Tefsir - Bu sûrede bahis konusu Ebû Leheb,
Peygamberimizin öz amcasıdır. Fakat ne yazık ki bu, İslâm'ın en azılı
düşmanlarından idi. Peygamber Efendimiz, yakınlarını İslâm'a dâvet
etmek, İslâm'ın esaslarını onlara anlatmak üzere Allâh'tan emir aldığı
zaman hepsini bir yere topladı ve onlara "kendisini nasıl bildiklerini,
söyleyeceği şeye inanıp inanmıyacaklarını" sordu. Onlar da: "Seni çok
doğru ve emin biliriz, ne söylersen doğru söylersin" dediler.

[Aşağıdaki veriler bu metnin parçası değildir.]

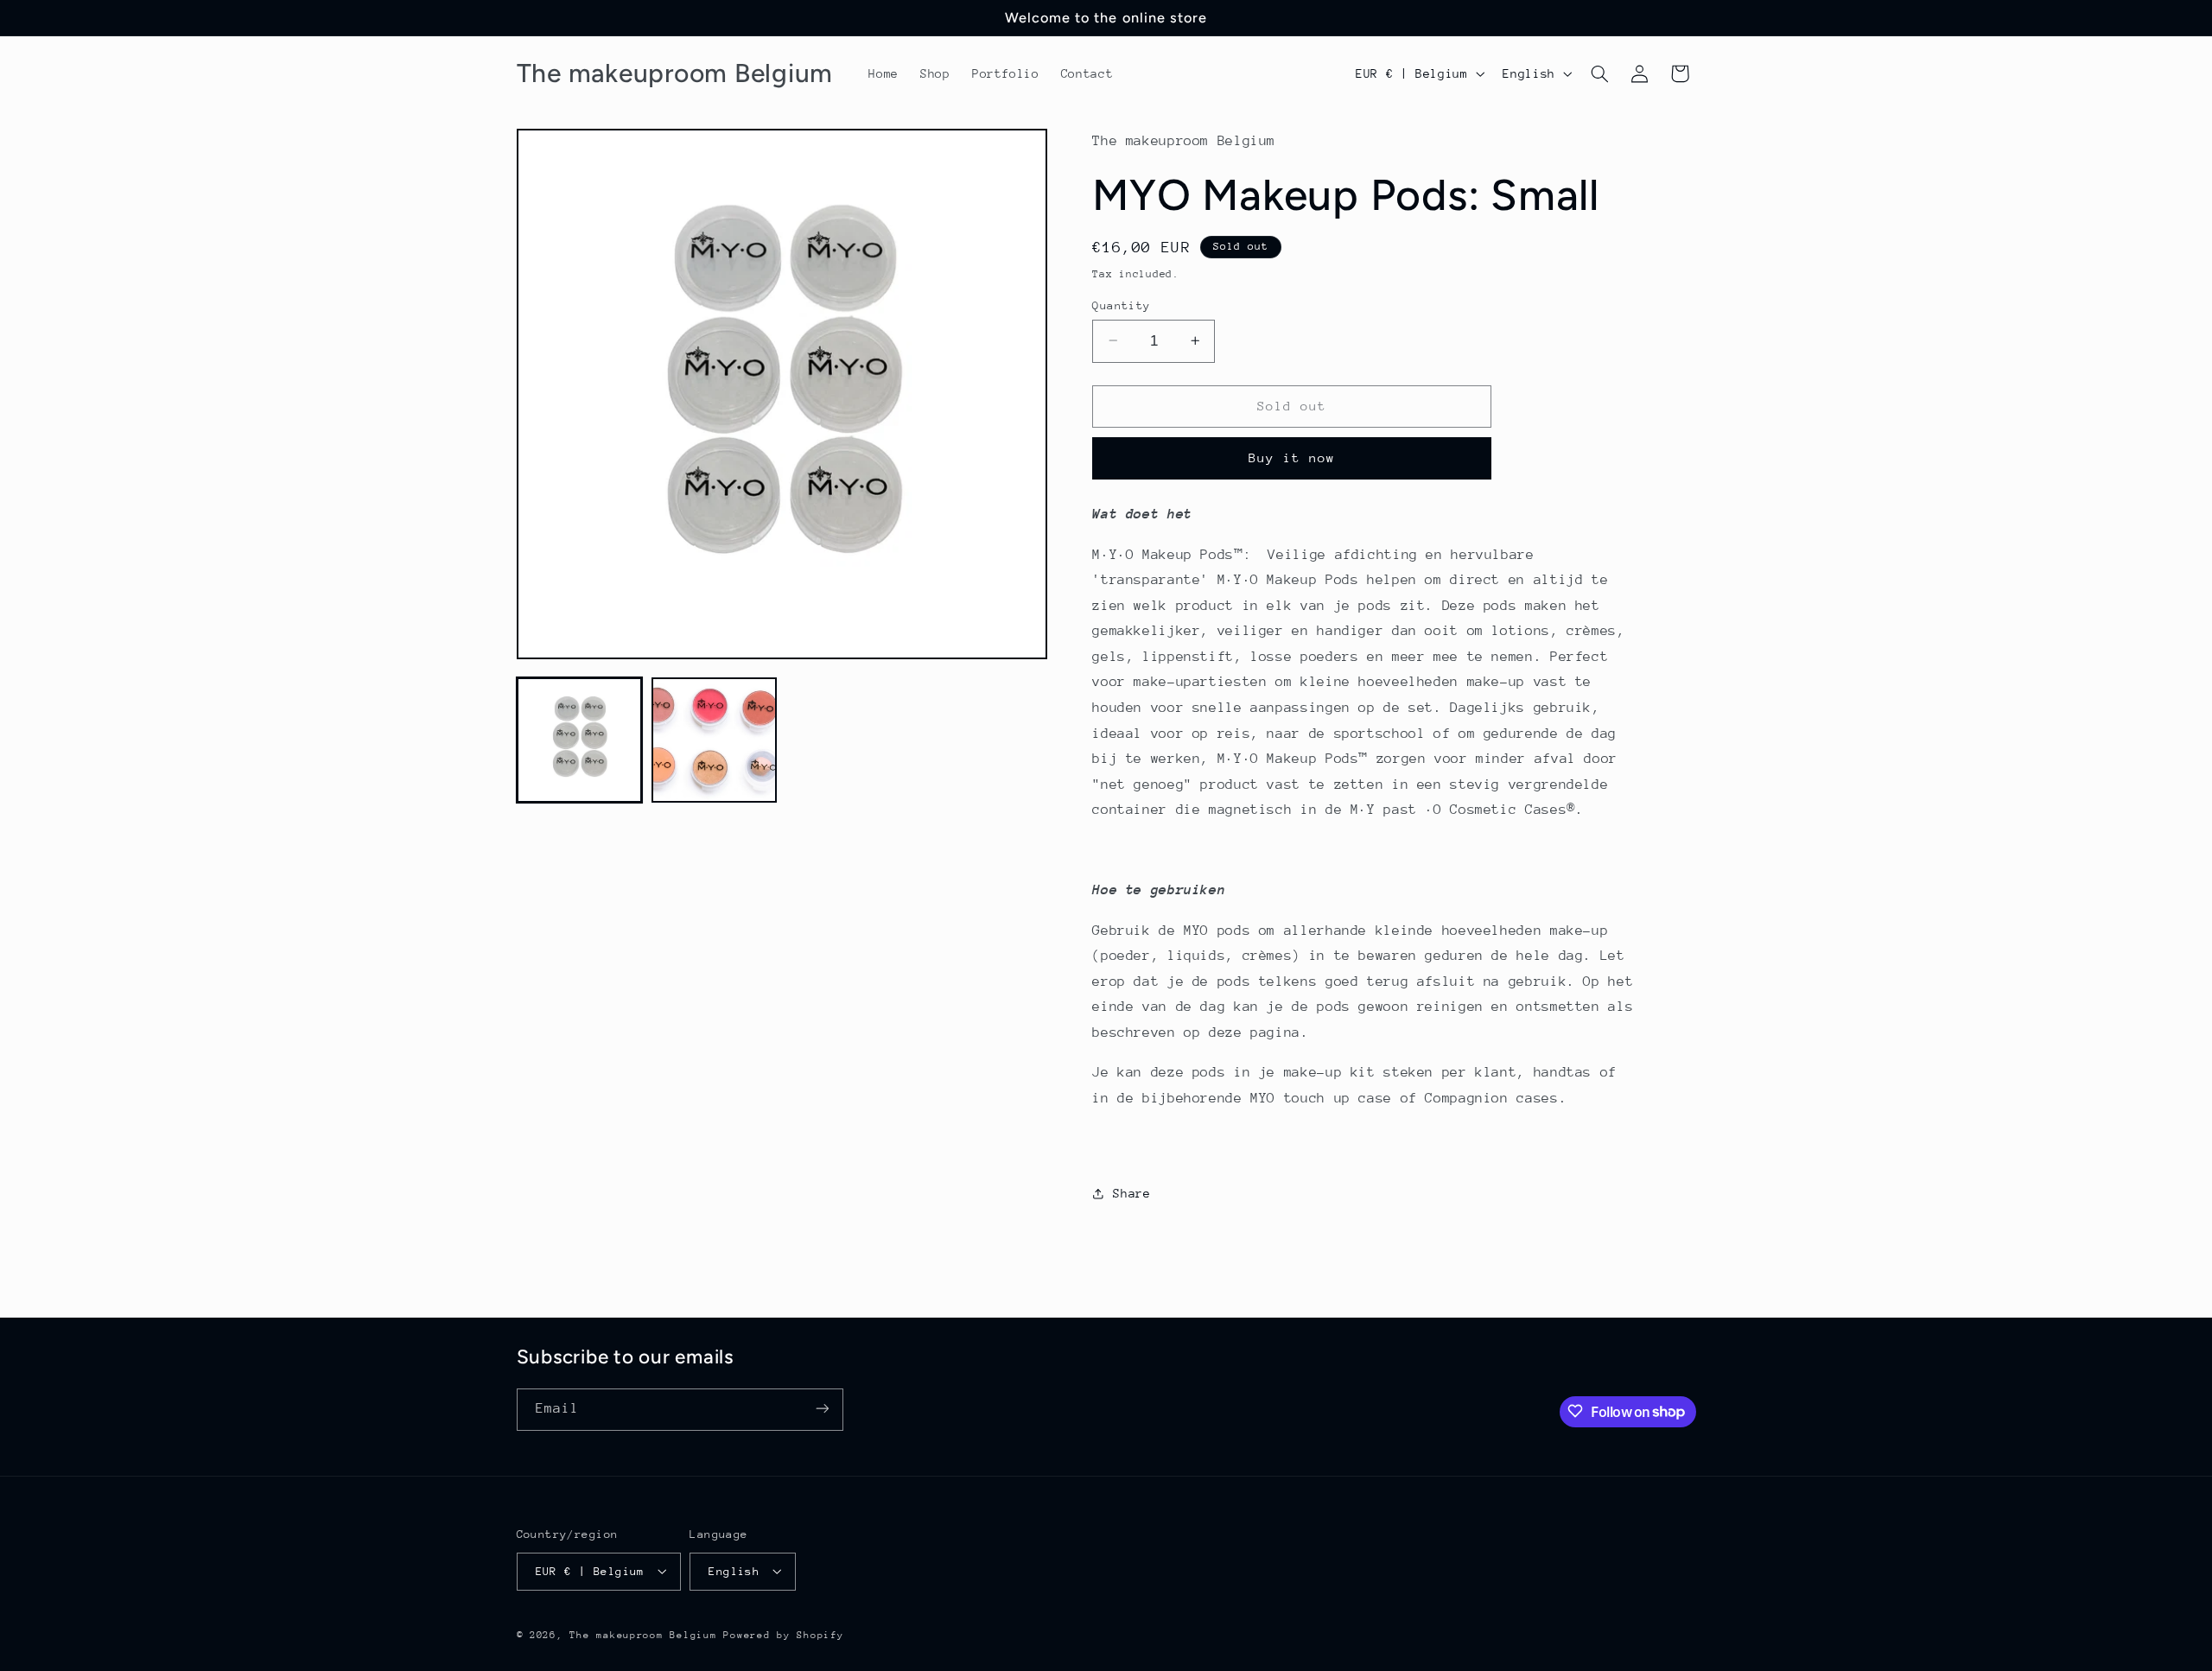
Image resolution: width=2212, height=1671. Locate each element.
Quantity (1121, 304)
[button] (1599, 73)
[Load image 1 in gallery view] (580, 740)
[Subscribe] (822, 1409)
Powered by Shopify (783, 1634)
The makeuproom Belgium (642, 1634)
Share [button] (1131, 1193)
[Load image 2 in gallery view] (715, 740)
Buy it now (1292, 457)
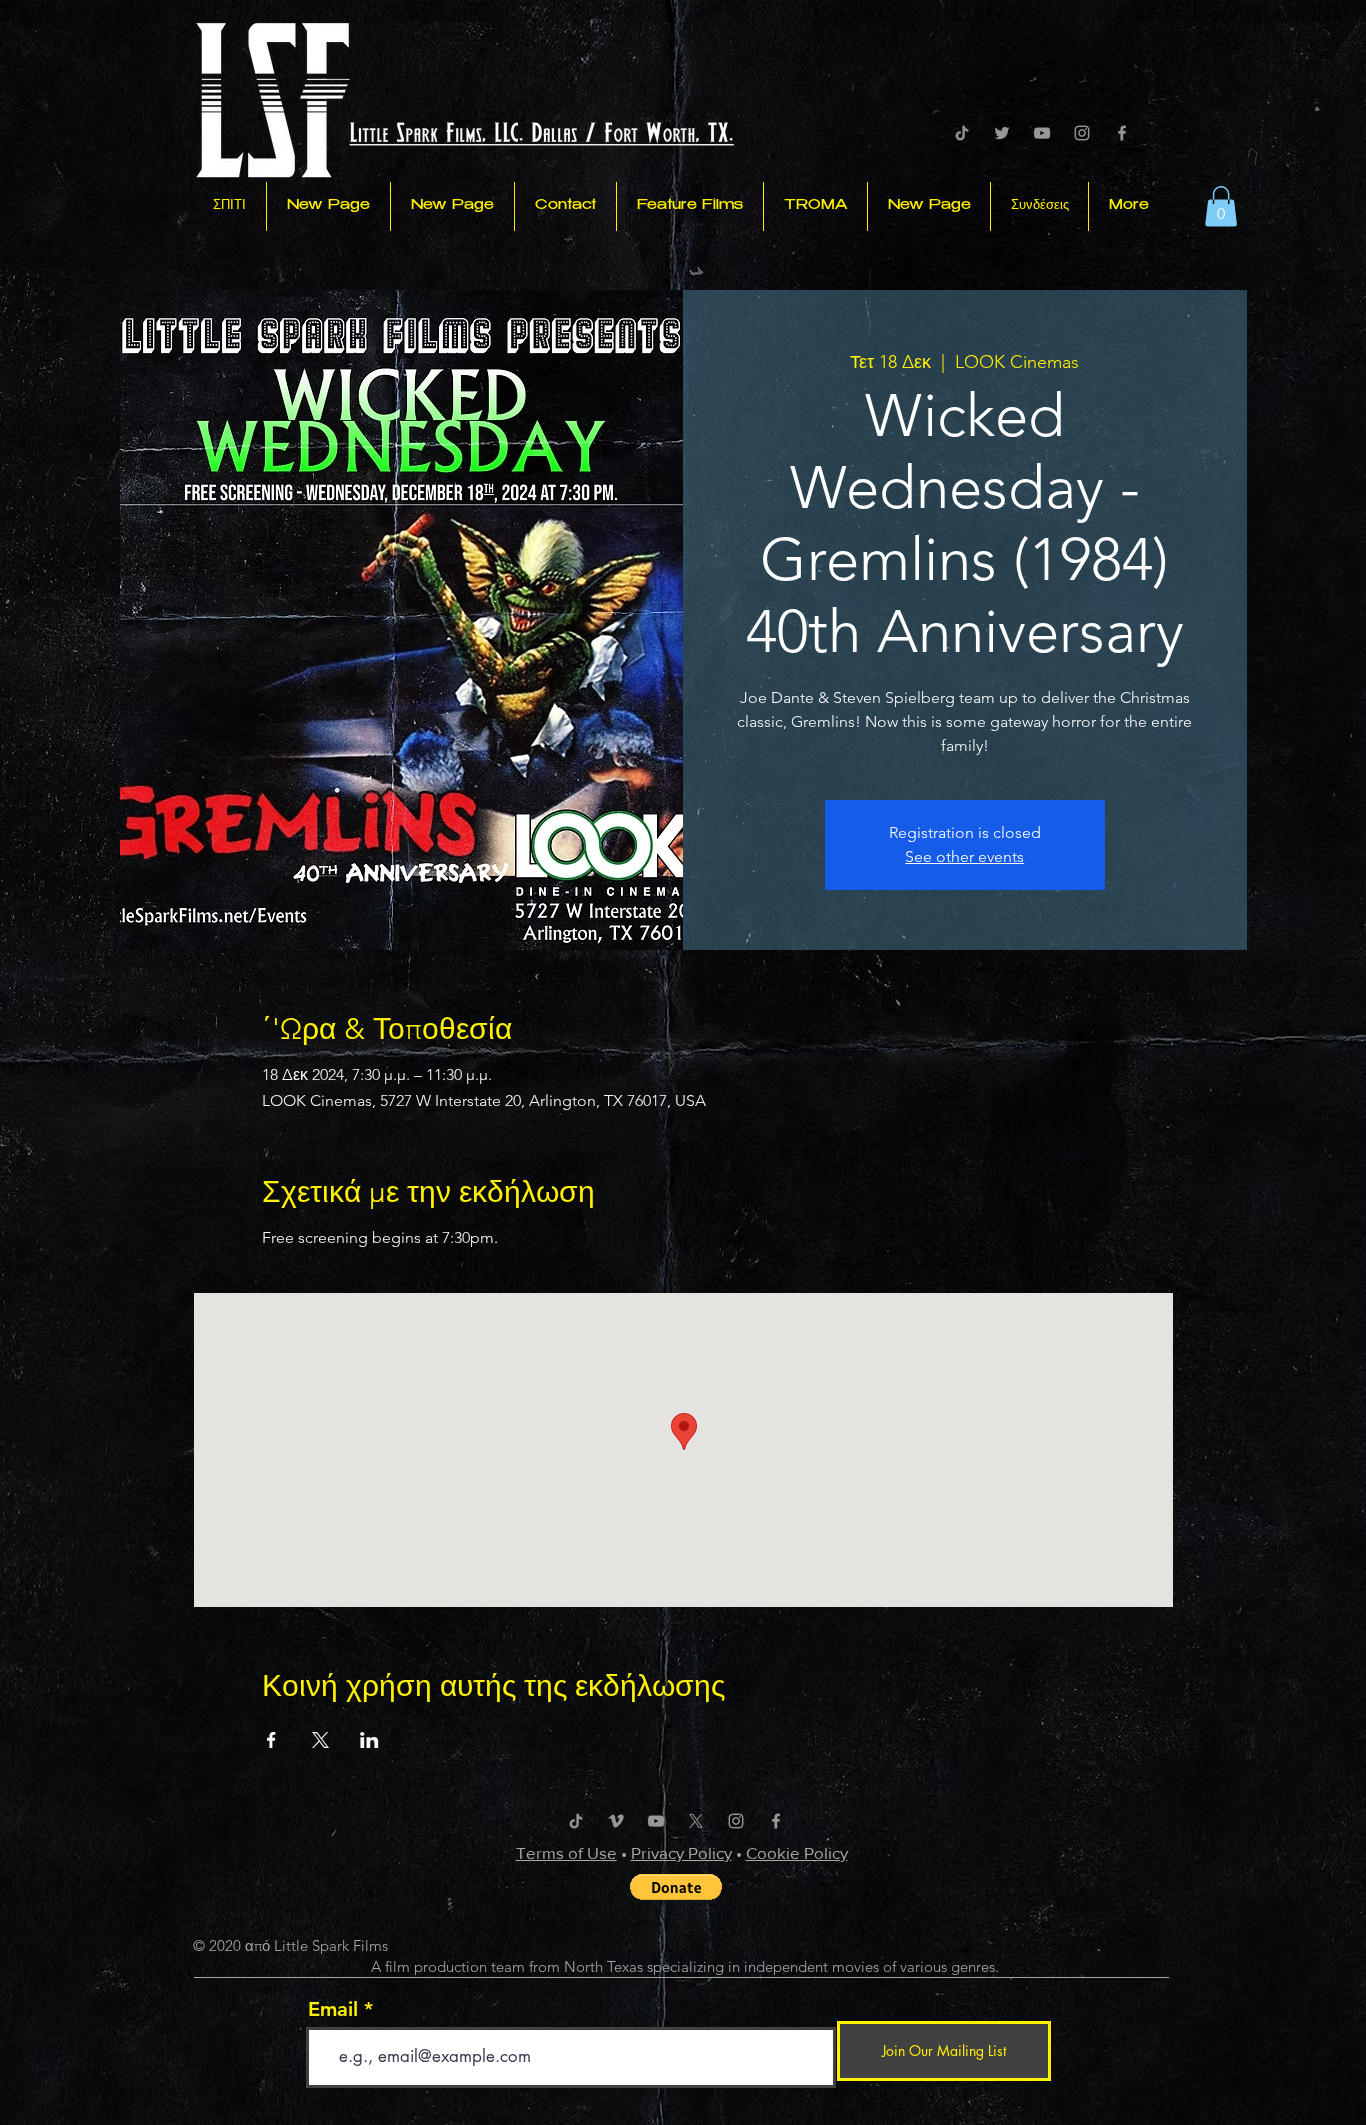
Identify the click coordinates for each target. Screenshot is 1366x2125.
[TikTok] (962, 133)
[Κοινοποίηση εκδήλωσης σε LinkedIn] (369, 1740)
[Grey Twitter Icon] (1002, 133)
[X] (696, 1821)
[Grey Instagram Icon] (1082, 133)
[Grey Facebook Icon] (1122, 133)
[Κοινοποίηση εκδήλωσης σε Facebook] (271, 1740)
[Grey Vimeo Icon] (616, 1821)
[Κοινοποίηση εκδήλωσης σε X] (320, 1740)
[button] (1221, 206)
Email (333, 2009)
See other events (964, 856)
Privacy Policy (681, 1852)
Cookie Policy (797, 1852)
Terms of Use (566, 1852)
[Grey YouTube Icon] (1042, 133)
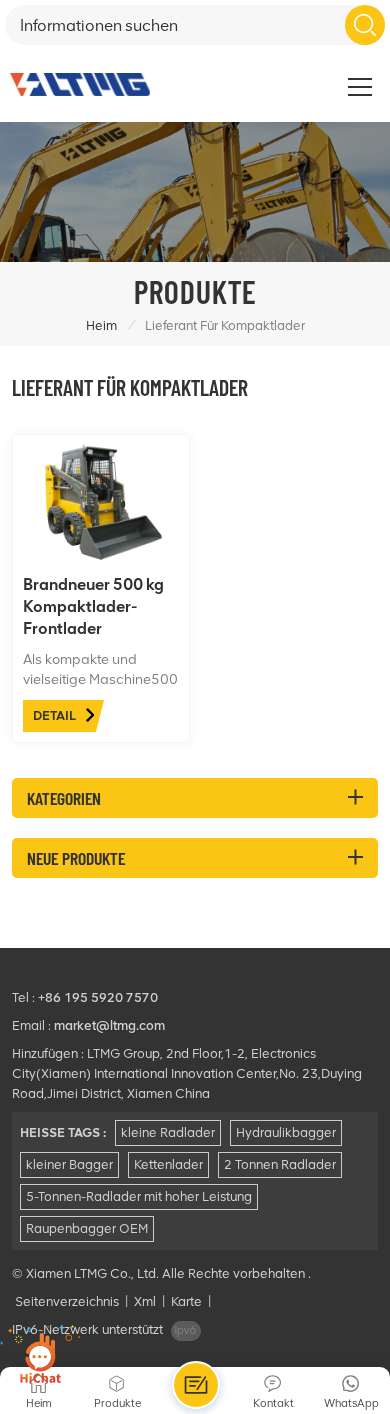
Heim (101, 325)
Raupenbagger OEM (87, 1228)
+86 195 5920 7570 (98, 997)
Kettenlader (168, 1164)
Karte (186, 1301)
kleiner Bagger (69, 1164)
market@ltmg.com (109, 1025)
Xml (145, 1301)
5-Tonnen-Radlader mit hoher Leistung (139, 1196)
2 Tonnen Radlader (280, 1164)
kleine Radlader (168, 1132)
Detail (54, 715)
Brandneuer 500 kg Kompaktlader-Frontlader (93, 606)
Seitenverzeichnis (67, 1301)
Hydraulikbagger (286, 1132)
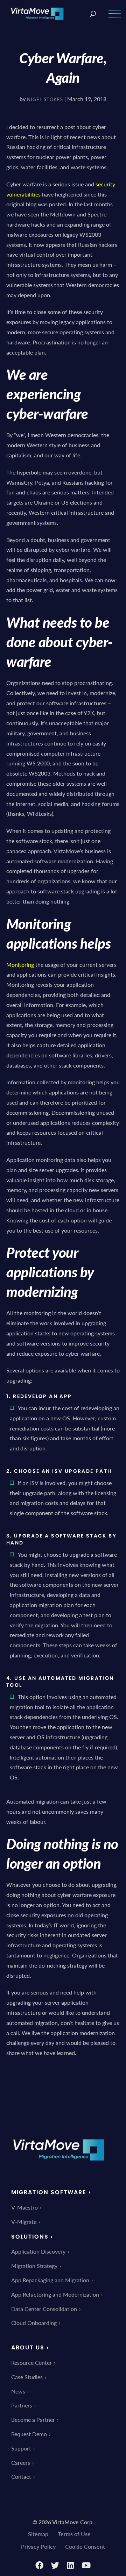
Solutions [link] (30, 2237)
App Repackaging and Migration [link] (50, 2280)
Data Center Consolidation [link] (44, 2309)
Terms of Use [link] (74, 2534)
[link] (37, 12)
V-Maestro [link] (24, 2207)
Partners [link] (21, 2405)
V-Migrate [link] (23, 2222)
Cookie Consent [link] (85, 2546)
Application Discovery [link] (38, 2251)
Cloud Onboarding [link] (34, 2323)
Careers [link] (20, 2463)
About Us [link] (27, 2347)
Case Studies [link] (27, 2377)
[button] (114, 18)
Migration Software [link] (48, 2192)
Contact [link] (21, 2476)
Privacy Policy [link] (38, 2546)
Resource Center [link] (31, 2363)
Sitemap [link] (38, 2534)
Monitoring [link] (20, 965)
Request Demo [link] (29, 2434)
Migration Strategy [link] (34, 2266)
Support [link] (21, 2448)
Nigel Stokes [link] (45, 99)
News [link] (18, 2391)
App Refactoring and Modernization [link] (55, 2294)
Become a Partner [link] (33, 2420)
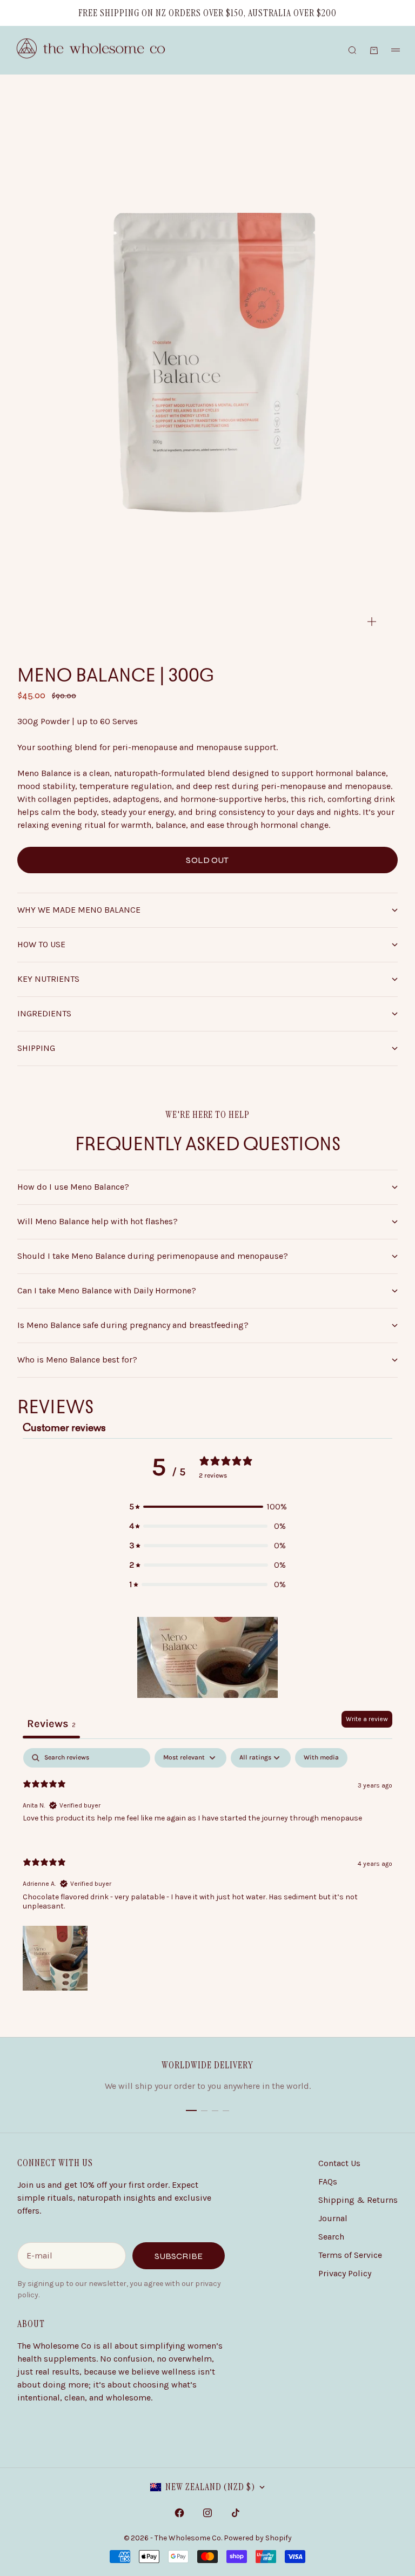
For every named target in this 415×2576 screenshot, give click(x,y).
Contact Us (339, 2163)
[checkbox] (321, 1758)
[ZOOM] (372, 621)
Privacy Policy (344, 2273)
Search (331, 2236)
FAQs (327, 2181)
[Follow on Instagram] (207, 2512)
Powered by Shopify (258, 2538)
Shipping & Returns (358, 2200)
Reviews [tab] (51, 1723)
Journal (332, 2218)
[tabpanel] (207, 1870)
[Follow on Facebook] (179, 2512)
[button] (207, 1506)
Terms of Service (350, 2255)
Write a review (367, 1719)
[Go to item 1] (191, 2110)
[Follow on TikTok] (235, 2512)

Bunun
üzerine Peygamber Efendimiz: "Biliniz ki Allah beni size elçi gönderdi,
en yakınlarıma kendi emirlerini söylememi ve dinlemiyenleri, âhiretin
azâbı ile korkutmamı emir buyurdu. Geliniz, evvelâ Allâh'ın birliğine,
Ondan başka İlâh olmadığına ve benim hak Peygamber olduğuma ve âhiret
gününe îman ediniz. Putlardan yüz çeviriniz. Böylece îman ederseniz
selâmete erersiniz, kurtulursunuz. Allâh'ı bırakıp da, birçok tanrılara
ve putlara tapmak insanlığı alçaltmaktan, varlığını süflîleştirmekten
başka bir şey değildir. İnsan yalnız Yaradana tapar, yalnız O'ndan
yardım ister. Eğer böyle yapmaz ve beni dinlemezseniz sizin için
Allâh'ın azabından kurtuluş yoktur" dedi.
Peygamber
Efendimizin öz amcası Ebû Leheb de bu toplantıda hazır bulunuyordu.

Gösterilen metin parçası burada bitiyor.